Purdy couldn’t crack ESPN’s annual position rankings, where he was placed in the “honorable mention” category as voted on by the league’s executives, coaches, and scouts.

In 4 seasons as the 49ers’ starter, Purdy has led his team to the playoffs 3 times, including coming a hair’s breadth from winning the Super Bowl following the 2023 season, but he missed 8 games due to injuries in 2025.
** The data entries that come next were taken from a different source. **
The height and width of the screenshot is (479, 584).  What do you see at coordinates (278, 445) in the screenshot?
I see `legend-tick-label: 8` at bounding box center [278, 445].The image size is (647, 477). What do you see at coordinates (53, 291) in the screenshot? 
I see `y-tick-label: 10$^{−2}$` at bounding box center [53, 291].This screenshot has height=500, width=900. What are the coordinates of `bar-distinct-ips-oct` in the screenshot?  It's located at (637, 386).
While Purdy has made the playoffs in 3 of his 1st 4 seasons, including winning a playoff game in 2025, 4 quarterbacks who didn’t even make the playoffs last season were ranked ahead of him: Kansas City Chiefs quarterback Patrick Mahomes (No. 2),  Cincinnati Bengals quarterback Joe Burrow (No. 4), Baltimore Ravens quarterback Lamar Jackson (No. 5), and Dallas Cowboys quarterback Dak Prescott (No. 6).
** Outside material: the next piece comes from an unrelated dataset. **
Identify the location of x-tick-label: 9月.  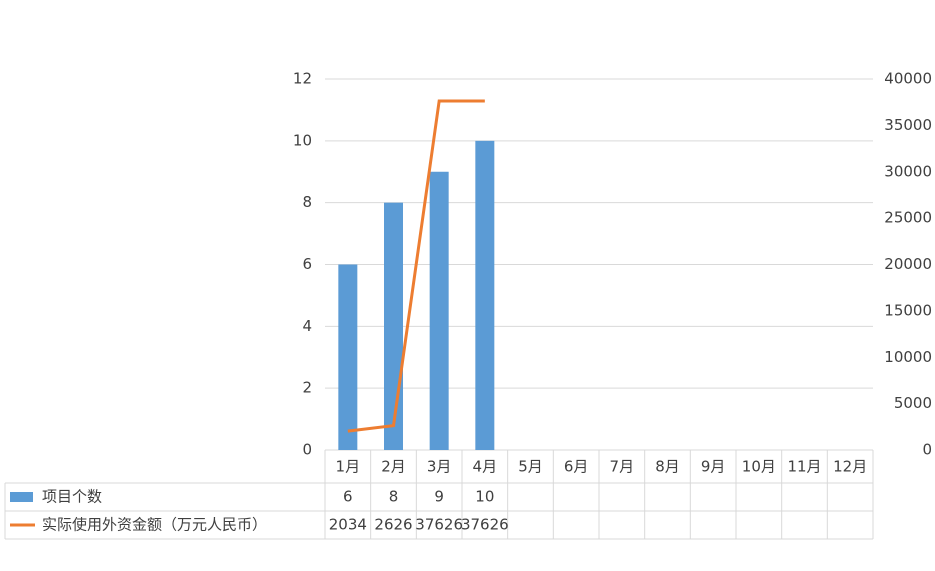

“He has got two superpowers,” one anonymous NFC executive told ESPN’s Jeremy Fowler. “Layering the ball and short-area quickness to stay alive. He’s elite in those two areas.”

Don’t feel too bad for Purdy — he has a mountain of money to comfort him after signing a 5-year, $265 million contract extension with the 49ers in May 2025.
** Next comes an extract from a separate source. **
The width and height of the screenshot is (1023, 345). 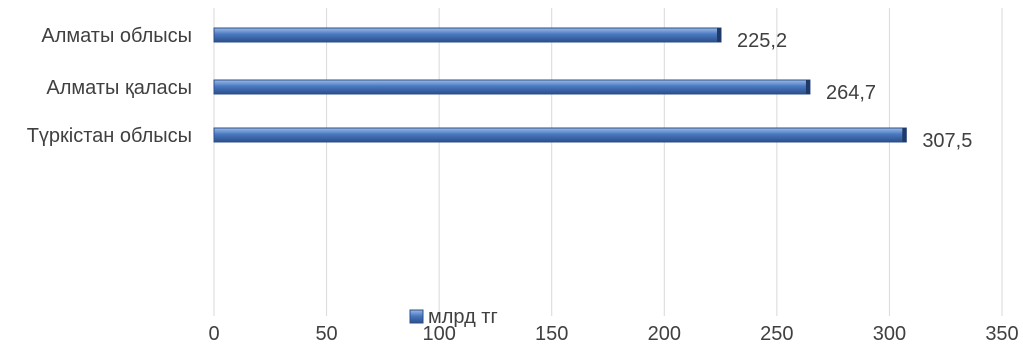 I want to click on x-tick-label: 300, so click(x=890, y=334).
Brock Purdy Not Only 1 Dealing With Injuries

The 49ers were hit hard by injuries in 2025, and how those players bounce back, including Purdy, will determine their trajectory in 2026.

Perhaps leading the way in terms of Purdy’s success or failure will be the return of NFL All-Pro tight end George Kittle from a torn Achilles tendon.

Bleacher Report’s Brad Gagnon wrote Kittle’s injury could “deeply impact how the upcoming season plays out” — and he couldn’t be more right.

“San Francisco really needs a healthy season — something it seemingly has never experienced in franchise history,” Gagnon wrote on July 1. “Kittle’s presence is critical for that offense, as he’s Brock Purdy‘s experienced and reliable safety valve.”

Kittle signed a 4-year, $76.4 million contract extension in April 2025, and it remains the biggest contract signed by a tight end in NFL history. The 49ers are working with a manageable cap hit of $14.1 million for Kittle in 2026, but that’s still a lot of money to pay someone who they don’t even know when he’ll be back in the lineup.

Backup tight end Jake Tonges showed he was somewhat competent in 2025 with career highs of 34 receptions for 293 yards and 5 touchdowns and signed a 2-year, $8 million contract extension this offseason.


49ers Still Have Uncertainty at Wide Receiver

The 49ers brought in a pair of new wide receivers this offseason to try and balance out the uncertainty that’s dogged the position in recent years.

That uncertainty pertains to 2024 1st-round pick Ricky Pearsall, who seems like a bust, and former NFL All-Pro Brandon Aiyuk, who received a 4-year, $120 million contract before the 2024 season and played in 7 games before he suffered a devastating knee injury.

Aiyuk hasn’t played since, cutting off communication with the team early in the 2025 season — since which he has been engaged in a long-running social media battle to get released or traded.

That’s why the 49ers went big in free agency and the draft, signing veteran wide receiver and former NFL All-Pro Mike Evans to a 3-year, $42 million contract and drafting Ole Miss wide receiver De’Zhuan Stribling in the 2nd round of the 2026 NFL Draft.